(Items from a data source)
>>

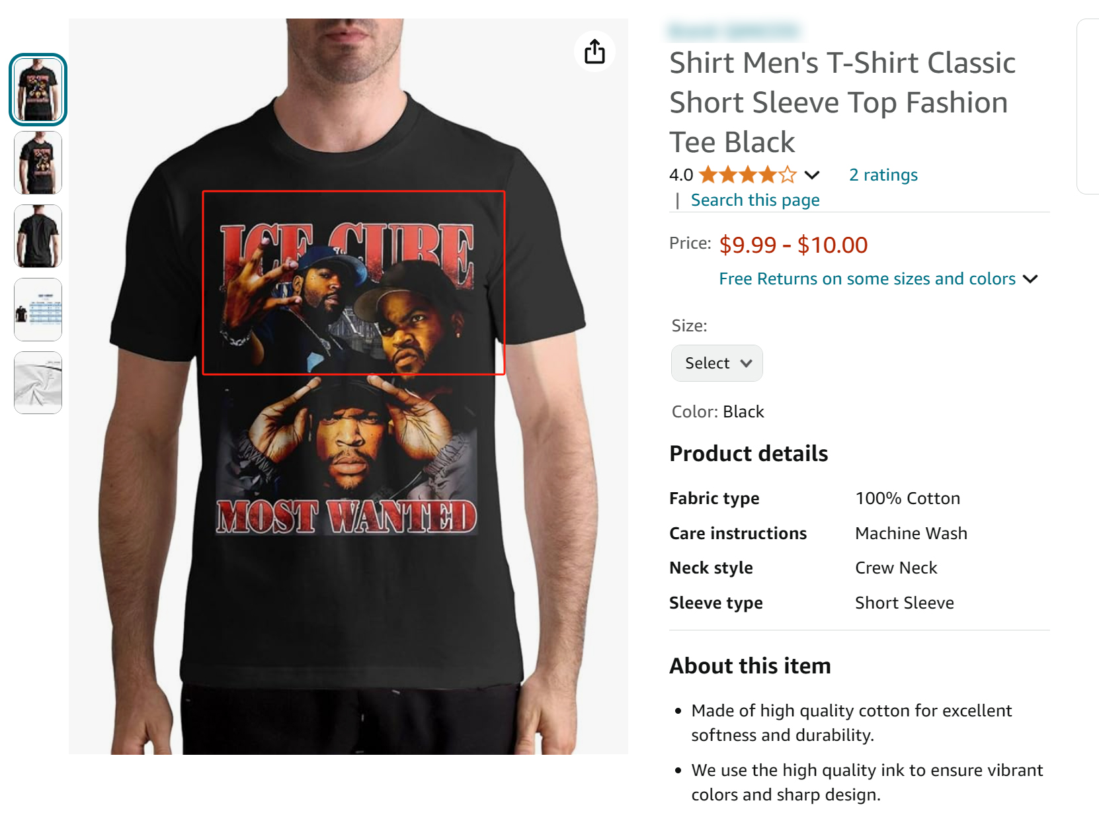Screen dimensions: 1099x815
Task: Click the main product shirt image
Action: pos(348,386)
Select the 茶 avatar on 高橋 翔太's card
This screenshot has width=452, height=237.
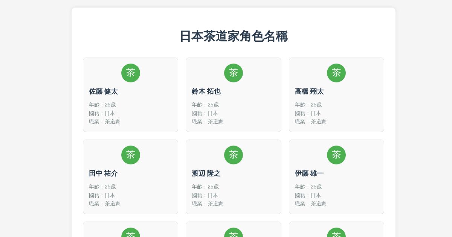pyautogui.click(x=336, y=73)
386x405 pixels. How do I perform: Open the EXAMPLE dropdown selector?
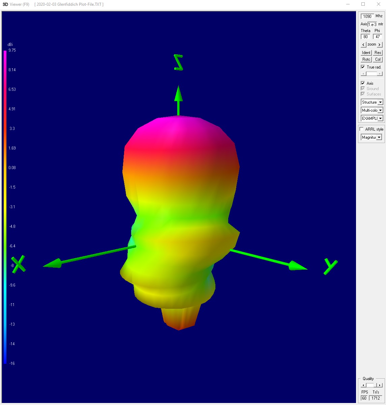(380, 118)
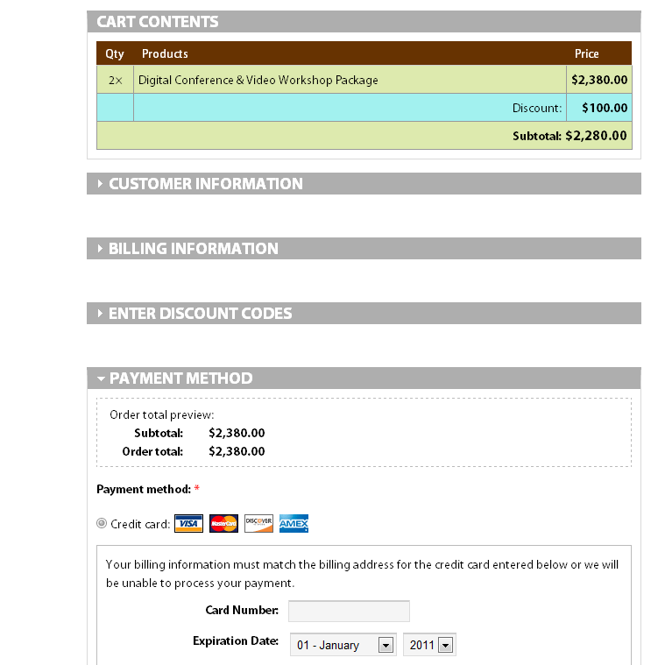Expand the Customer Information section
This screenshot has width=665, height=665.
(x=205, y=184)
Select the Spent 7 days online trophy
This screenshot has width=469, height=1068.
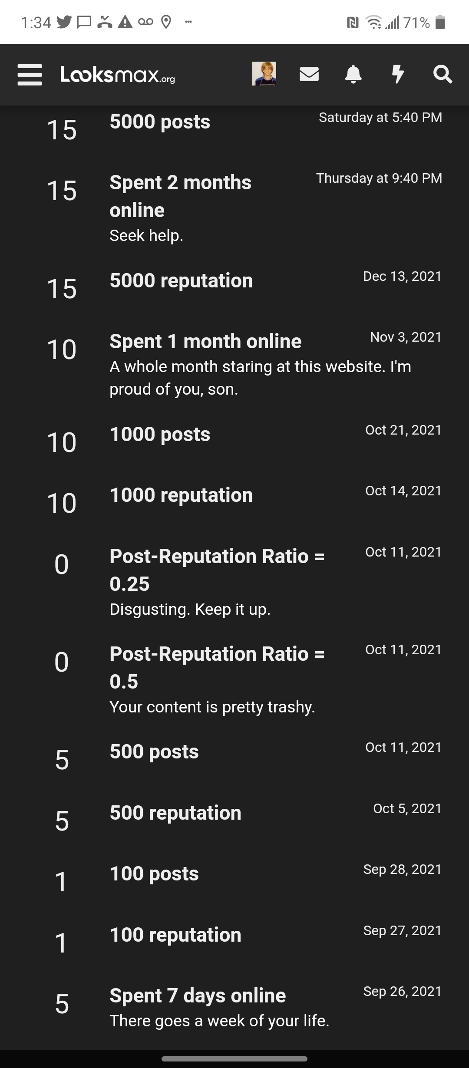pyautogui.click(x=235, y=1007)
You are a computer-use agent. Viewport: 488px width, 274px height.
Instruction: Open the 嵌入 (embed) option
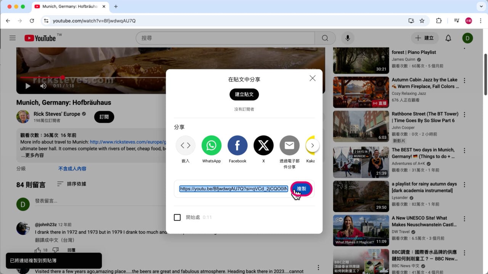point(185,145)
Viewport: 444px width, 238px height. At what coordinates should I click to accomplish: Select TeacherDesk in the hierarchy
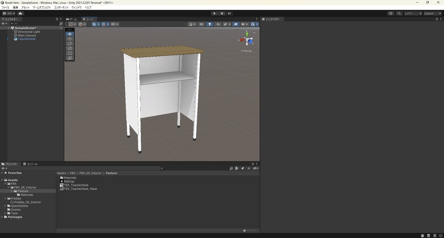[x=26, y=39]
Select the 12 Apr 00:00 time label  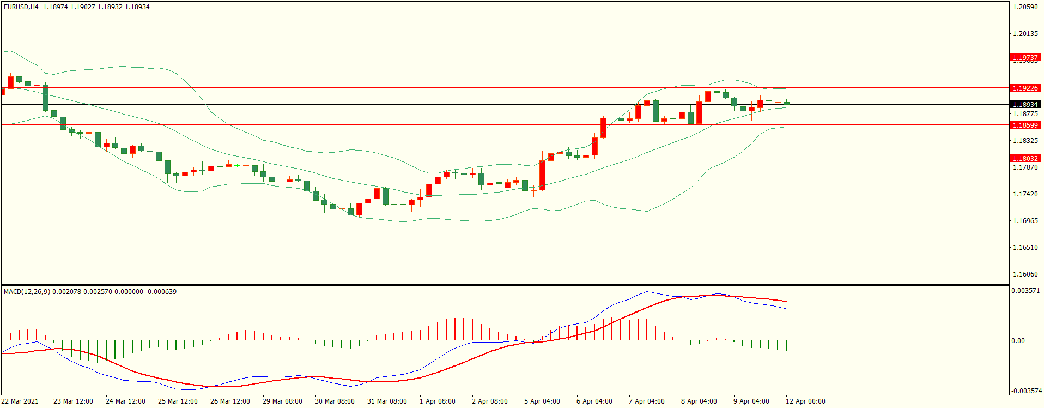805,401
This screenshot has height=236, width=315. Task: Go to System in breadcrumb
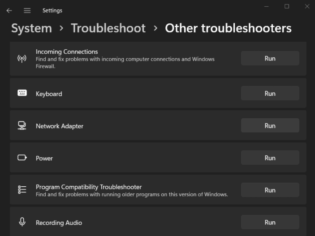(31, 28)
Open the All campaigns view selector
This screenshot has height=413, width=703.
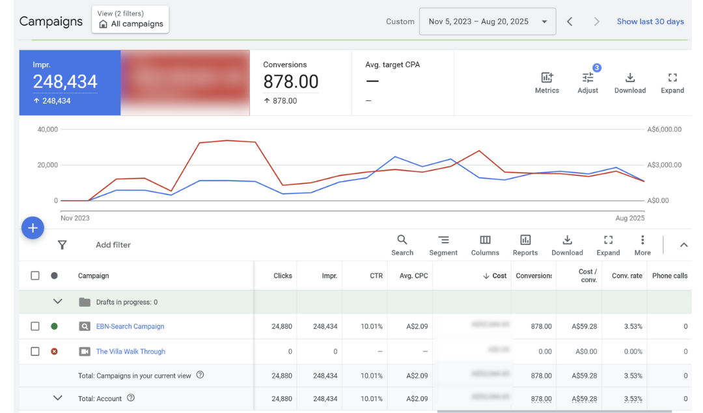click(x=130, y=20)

<<
>>

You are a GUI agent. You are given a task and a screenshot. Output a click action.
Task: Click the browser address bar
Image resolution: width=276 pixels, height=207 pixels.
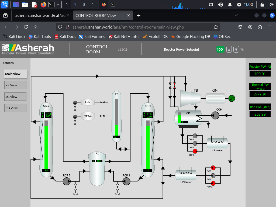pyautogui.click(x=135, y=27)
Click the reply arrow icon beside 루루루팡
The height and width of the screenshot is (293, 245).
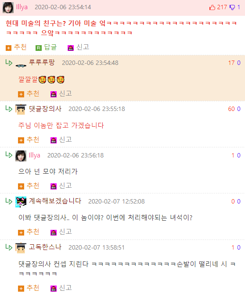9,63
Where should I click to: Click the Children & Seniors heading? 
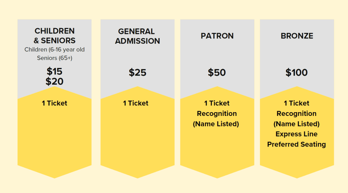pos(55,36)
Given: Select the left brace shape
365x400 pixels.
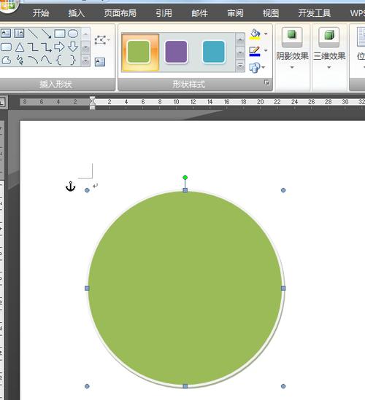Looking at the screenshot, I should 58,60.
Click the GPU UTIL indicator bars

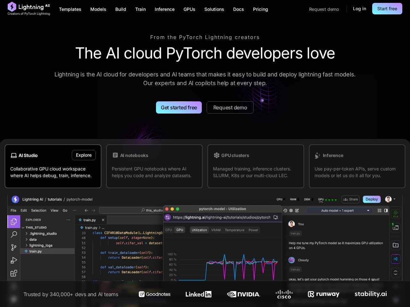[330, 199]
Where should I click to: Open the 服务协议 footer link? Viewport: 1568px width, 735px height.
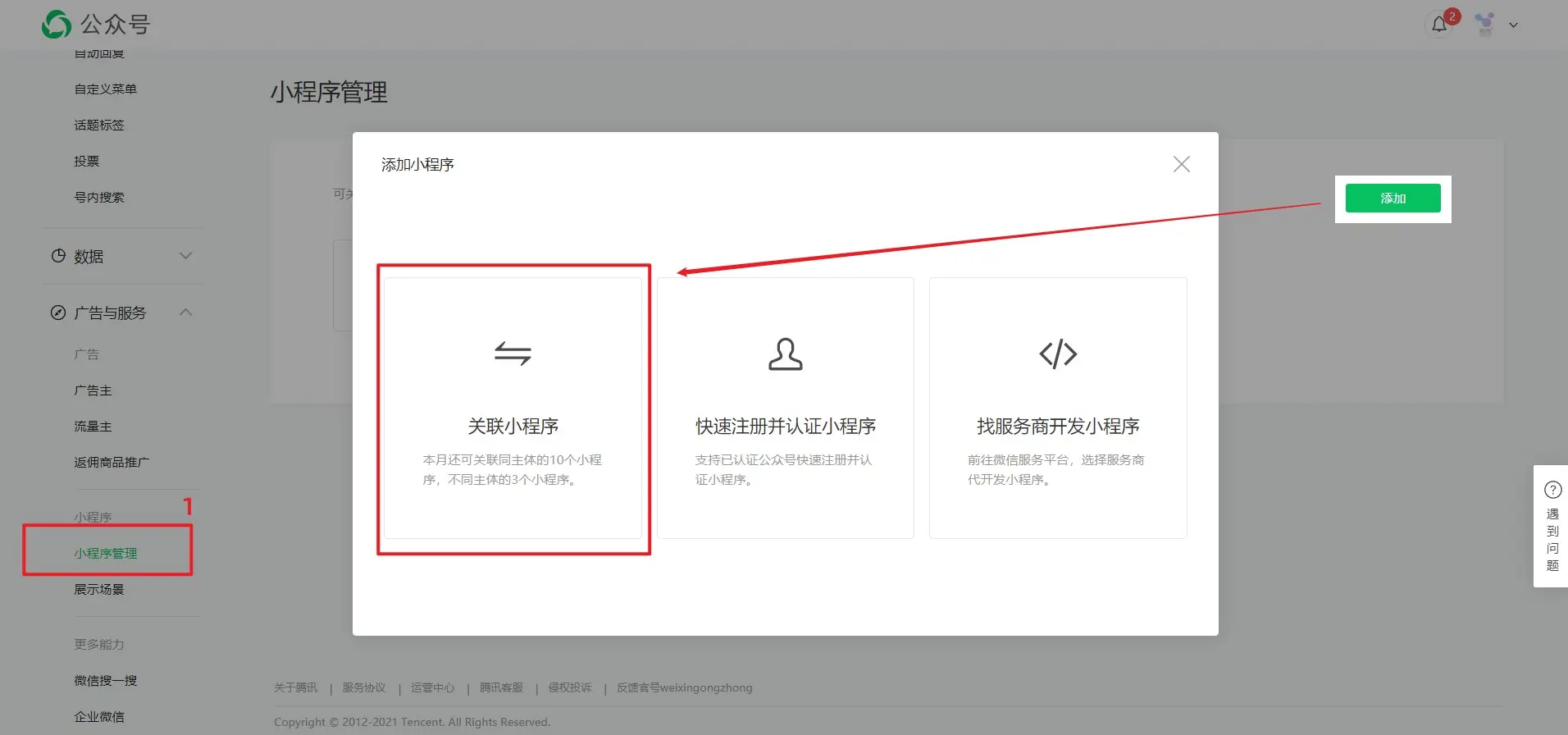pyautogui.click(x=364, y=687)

<<

- EXERCISE DESCRIPTION: Once you find the string "agent" in a line of the records, copy that line.

- RESULT:
You are a computer-use agent. Viewport: 488px width, 274px height.
You are a GUI agent. You are given a task and a screenshot. Output a click action.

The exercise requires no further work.